**Task details**: Which lines should be repeated? Exactly the one containing "Viewport: 597px width, 571px" and every line after it through the end of the entries below.
[[ Data for this exercise open ]]
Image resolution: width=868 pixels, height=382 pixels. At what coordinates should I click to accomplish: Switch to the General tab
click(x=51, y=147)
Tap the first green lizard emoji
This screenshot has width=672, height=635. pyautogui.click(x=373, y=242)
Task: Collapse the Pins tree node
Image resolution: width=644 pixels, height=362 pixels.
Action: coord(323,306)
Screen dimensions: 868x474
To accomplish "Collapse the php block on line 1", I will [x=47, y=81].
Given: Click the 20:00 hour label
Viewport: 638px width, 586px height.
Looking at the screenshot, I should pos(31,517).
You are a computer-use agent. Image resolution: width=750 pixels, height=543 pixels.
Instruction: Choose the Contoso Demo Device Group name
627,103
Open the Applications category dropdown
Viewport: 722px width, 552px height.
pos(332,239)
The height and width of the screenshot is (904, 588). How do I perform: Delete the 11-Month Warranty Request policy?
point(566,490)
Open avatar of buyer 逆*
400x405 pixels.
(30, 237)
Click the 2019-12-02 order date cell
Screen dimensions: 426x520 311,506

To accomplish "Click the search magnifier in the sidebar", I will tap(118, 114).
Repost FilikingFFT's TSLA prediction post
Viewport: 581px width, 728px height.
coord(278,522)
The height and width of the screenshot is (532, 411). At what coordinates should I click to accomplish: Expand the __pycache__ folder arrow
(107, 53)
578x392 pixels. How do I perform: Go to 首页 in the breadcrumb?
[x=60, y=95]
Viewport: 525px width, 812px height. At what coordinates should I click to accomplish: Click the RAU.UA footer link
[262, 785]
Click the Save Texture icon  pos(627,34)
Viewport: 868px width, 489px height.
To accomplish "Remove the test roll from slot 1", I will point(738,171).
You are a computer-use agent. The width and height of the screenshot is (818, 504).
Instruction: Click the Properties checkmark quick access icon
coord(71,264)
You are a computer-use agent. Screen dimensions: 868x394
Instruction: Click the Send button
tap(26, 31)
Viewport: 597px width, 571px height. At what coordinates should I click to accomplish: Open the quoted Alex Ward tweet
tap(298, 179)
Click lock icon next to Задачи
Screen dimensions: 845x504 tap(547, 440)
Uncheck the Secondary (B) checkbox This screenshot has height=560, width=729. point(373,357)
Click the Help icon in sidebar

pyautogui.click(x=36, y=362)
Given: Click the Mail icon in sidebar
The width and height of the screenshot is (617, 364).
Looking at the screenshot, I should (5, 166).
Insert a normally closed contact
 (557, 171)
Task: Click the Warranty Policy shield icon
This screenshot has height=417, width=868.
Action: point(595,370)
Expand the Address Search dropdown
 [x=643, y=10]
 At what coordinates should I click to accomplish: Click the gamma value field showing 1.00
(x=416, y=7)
[[ Data for this exercise closed ]]
**Completed task**:
Viewport: 597px width, 571px height. At what coordinates should I click to accomplish: Open the quoted Alex Ward tweet
tap(298, 179)
Click lock icon next to Задачи
Screen dimensions: 845x504 tap(547, 440)
Uncheck the Secondary (B) checkbox This screenshot has height=560, width=729. point(373,357)
Click the Help icon in sidebar

pyautogui.click(x=36, y=362)
Given: Click the Mail icon in sidebar
The width and height of the screenshot is (617, 364).
Looking at the screenshot, I should (5, 166).
Insert a normally closed contact
 (557, 171)
Task: Click the Warranty Policy shield icon
This screenshot has height=417, width=868.
Action: point(595,370)
Expand the Address Search dropdown
 [x=643, y=10]
 At what coordinates should I click to accomplish: Click the gamma value field showing 1.00
(x=416, y=7)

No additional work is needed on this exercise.